Tic bisa berupa vokal maupun motorik. Tic motorik dikenali dari kebiasaan berkedip, hidung berkedut, kaki menendang-nendang, menghentak kepala, bahu, atau anggota badan lainnya. Sedangkan tic vokal dikenali dari kebiasaan seperti mendengus, mendeham, mengeluarkan suara mirip dengkuran, batuk-batuk, mengeluarkan kata-kata tak pantas, hingga bersuara aneh (suara bernada tinggi tiba-tiba).

Gerakan sindroma Tourette dapat terjadi dalam beberapa detik hingga menit, berulang dalam frekuensi sering, bahkan hampir setiap hari. Gejala ini bertahan hingga lebih dari setahun dan tic dapat berubah setelah periode tertentu.

Pada sebuah riset menunjukkan, gejala tic akan semakin parah ketika anak berusia 10-12 tahun, lalu berkurang saat dewasa. Namun, tak semua anak dengan sindroma Tourette menunjukkan gejala yang jelas terindikasi sebagai sindroma Tourette. Pada derajat tertentu, sindroma Tourette justru tak tampak, misalnya anak dengan tic mendeham atau berkedip.

Namun, bila cukup jelas terindikasi, sindroma Tourette cukup mengganggu, mulai dari kehidupan sosial hingga prestasi akademik. Secara sosial, anak dengan sindroma Tourette akan dikucilkan akibat kebiasaan anehnya. Selain itu, bila anak memiliki tic vokal mengeluarkan kata-kata kotor (coprolalia), sudah tentu lingkungan sosial akan menolaknya, karena dianggap tak memenuhi norma asusila.

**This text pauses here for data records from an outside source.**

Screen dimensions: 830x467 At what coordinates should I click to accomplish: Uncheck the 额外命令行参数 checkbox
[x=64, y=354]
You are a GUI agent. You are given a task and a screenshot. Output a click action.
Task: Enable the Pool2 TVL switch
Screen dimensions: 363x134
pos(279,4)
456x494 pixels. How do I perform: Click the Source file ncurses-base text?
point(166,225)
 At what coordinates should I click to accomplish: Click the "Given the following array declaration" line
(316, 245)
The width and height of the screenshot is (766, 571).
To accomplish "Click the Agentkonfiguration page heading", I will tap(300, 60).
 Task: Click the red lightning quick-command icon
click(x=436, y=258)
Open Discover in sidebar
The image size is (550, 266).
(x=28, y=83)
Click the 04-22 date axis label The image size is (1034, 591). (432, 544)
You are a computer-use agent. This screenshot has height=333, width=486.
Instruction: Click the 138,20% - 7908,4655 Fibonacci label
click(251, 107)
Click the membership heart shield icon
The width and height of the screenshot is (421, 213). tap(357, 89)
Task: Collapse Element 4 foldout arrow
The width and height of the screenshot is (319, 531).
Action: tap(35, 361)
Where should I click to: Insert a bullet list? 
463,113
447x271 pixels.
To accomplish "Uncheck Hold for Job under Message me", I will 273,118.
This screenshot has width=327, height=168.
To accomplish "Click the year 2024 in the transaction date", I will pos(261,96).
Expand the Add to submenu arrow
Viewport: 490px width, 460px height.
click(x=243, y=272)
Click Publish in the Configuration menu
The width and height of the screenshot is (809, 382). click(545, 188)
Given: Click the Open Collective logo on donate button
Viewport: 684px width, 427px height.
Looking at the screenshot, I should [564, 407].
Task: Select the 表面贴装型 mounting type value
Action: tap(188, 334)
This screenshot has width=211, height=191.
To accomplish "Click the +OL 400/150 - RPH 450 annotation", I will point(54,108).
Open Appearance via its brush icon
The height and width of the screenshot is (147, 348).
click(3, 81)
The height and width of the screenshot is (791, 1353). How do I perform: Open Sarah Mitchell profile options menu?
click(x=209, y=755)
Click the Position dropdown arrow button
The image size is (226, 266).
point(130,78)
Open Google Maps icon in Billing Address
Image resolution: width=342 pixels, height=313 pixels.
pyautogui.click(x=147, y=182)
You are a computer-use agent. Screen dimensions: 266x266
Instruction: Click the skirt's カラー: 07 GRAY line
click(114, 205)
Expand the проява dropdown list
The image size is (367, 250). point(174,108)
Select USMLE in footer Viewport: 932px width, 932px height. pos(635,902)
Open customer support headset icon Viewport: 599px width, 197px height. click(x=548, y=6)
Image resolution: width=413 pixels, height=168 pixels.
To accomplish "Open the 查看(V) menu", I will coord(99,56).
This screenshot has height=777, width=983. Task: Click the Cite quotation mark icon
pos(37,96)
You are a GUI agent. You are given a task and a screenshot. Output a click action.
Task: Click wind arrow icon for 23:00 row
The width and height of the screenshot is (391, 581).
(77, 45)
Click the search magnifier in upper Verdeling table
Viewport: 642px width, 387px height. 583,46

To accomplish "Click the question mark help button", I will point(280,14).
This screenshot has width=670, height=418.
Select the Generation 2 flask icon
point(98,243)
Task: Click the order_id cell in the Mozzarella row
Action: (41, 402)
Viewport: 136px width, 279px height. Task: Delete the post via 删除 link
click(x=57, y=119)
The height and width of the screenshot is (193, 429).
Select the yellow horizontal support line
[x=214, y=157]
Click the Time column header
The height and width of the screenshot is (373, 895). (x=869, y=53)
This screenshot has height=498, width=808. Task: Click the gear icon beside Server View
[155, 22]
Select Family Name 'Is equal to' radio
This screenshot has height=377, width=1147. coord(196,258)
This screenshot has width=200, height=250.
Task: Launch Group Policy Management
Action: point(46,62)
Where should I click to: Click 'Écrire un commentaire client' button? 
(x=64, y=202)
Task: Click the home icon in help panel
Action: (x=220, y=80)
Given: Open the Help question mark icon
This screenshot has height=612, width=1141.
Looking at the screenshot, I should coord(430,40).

Sedangkan pada kehidupan akademik, kadangkala anak dengan sindroma Tourette sering mengalami gangguan pemusatan perhatian sehingga sering sulit menangkap materi pelajaran. Terutama pada kegiatan sekolah berkelompok, ia akan sulit mendapat dukungan, karena teman-temannya sudah menganggapnya sebagai orang aneh.